Growth raises the important question: Queen or Bank?
My cofounder and I launched TheWMarketplace to shoppers in September 2020, and we now have over 500 brands offering more than 3,000 products and services. It was clear early on that we would need to raise money to support the growth that we were experiencing. We opened a pre-seed round of funding five months after launch and closed it with one investor in three days. The Queen(s) and the Bank were thrilled!
We put the money into enhancing our business on Shopify, hiring a few similarly mission-driven staff at greatly reduced rates and building awareness for a viable shopping alternative to the leading online retailer. We created a place where people could support women-owned businesses and the communities they care about.

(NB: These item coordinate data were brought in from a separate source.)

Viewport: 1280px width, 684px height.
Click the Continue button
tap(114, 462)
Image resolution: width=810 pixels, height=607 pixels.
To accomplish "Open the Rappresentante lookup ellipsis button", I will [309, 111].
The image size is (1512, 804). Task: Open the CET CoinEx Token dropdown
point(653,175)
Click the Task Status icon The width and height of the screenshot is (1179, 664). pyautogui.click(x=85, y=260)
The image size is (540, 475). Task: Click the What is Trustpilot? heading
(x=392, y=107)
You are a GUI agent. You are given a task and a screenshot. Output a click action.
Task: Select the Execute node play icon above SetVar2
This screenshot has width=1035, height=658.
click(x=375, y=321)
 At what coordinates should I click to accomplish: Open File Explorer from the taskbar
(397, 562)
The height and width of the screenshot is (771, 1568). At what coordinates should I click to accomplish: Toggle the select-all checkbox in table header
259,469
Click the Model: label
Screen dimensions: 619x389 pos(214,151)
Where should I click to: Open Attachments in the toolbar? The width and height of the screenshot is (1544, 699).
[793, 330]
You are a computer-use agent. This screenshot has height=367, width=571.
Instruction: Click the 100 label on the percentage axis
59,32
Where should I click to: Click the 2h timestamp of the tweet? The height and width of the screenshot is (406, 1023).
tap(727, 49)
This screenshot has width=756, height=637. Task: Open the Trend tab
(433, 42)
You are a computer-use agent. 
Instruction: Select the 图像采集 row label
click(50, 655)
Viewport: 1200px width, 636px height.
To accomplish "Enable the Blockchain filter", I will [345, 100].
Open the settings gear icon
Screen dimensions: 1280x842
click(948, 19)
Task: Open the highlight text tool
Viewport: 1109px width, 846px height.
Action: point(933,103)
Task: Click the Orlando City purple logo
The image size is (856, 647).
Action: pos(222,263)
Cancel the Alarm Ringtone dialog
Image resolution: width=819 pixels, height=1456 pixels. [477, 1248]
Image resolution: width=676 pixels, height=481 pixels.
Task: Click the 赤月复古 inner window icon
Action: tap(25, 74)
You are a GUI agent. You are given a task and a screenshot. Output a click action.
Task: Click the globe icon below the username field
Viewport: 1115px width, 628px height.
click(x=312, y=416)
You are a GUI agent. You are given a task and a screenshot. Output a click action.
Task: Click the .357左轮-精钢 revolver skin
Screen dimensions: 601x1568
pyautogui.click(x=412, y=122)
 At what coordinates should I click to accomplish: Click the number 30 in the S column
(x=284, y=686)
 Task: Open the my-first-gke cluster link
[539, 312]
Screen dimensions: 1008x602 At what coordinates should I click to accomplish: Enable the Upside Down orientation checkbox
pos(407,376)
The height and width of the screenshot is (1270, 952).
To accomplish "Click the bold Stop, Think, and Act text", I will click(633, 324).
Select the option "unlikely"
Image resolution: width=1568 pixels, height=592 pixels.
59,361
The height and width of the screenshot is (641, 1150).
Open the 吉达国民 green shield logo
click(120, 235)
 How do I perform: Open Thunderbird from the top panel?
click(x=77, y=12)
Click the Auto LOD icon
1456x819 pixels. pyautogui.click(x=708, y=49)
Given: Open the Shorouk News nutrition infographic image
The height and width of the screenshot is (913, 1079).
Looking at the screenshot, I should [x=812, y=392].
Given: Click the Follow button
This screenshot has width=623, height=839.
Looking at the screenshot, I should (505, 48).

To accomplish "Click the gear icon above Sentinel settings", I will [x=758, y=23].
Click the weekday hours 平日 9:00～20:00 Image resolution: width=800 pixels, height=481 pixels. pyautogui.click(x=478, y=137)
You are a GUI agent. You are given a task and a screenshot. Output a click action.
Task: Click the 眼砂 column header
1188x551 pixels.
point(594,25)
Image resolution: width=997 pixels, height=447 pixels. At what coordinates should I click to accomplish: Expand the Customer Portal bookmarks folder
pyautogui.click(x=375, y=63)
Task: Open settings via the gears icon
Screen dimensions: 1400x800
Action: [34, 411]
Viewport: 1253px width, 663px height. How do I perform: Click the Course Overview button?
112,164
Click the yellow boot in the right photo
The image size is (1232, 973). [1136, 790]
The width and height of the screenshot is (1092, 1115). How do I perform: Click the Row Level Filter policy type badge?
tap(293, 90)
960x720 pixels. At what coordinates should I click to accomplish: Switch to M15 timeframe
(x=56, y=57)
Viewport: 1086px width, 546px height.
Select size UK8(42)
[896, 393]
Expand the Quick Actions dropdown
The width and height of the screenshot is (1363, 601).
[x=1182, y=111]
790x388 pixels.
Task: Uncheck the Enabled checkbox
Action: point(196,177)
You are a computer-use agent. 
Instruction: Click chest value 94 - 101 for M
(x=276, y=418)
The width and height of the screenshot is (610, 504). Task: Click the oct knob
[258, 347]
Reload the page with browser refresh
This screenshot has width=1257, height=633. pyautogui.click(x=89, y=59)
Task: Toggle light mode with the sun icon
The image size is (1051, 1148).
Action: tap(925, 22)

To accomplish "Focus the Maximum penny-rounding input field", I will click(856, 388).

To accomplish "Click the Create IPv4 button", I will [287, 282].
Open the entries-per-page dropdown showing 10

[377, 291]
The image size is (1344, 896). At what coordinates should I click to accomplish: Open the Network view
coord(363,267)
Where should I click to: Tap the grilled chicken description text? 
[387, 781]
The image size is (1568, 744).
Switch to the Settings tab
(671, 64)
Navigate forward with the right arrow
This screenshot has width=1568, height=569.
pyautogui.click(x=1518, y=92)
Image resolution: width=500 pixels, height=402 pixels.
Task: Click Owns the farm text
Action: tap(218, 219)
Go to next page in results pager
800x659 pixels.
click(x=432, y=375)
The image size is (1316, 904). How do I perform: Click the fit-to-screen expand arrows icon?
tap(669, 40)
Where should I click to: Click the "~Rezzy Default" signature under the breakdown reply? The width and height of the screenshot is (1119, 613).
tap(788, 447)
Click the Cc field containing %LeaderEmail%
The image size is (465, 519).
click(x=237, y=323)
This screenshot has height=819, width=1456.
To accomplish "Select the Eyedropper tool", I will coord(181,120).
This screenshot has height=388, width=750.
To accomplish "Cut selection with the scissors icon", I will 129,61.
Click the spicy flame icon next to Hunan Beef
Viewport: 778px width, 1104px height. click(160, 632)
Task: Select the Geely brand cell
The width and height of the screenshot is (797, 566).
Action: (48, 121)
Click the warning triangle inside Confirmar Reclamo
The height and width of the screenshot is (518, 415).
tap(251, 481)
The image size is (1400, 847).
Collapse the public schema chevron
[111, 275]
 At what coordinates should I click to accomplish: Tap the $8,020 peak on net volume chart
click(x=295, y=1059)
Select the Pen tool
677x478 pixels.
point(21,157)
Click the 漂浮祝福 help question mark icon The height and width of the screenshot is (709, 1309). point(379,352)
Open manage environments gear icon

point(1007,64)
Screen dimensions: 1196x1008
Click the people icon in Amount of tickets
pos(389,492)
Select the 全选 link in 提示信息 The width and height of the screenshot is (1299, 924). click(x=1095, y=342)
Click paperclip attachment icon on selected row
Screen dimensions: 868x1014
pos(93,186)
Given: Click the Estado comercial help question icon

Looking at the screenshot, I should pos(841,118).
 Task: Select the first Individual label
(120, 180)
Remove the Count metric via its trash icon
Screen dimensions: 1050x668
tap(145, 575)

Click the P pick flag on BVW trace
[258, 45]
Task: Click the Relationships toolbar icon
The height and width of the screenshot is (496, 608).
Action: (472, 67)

Our revenue has grown over 580% and we have big plans for the future. We are now faced with the original question: Queen or Bank?
Queen means that we own the majority share of the business. We make the decisions without having to consult anyone else and can grow at the rate that our revenue enables us to: presumably slow and steady. As founders, we often are advised to bootstrap as long as possible in order to retain control of the business. And as everyone knows, "Early money is expensive."
Bank means that we take on other equity partners in exchange for money to accelerate our growth. We may need to share the decision-making about how the business grows, but would also have the cash infusion to accelerate our growth and meet the market opportunity. Being a mission-driven business potentially makes shifting the decision-making to a larger group more complicated. What if our investors don't align with or want to dilute the mission in pursuit of revenue?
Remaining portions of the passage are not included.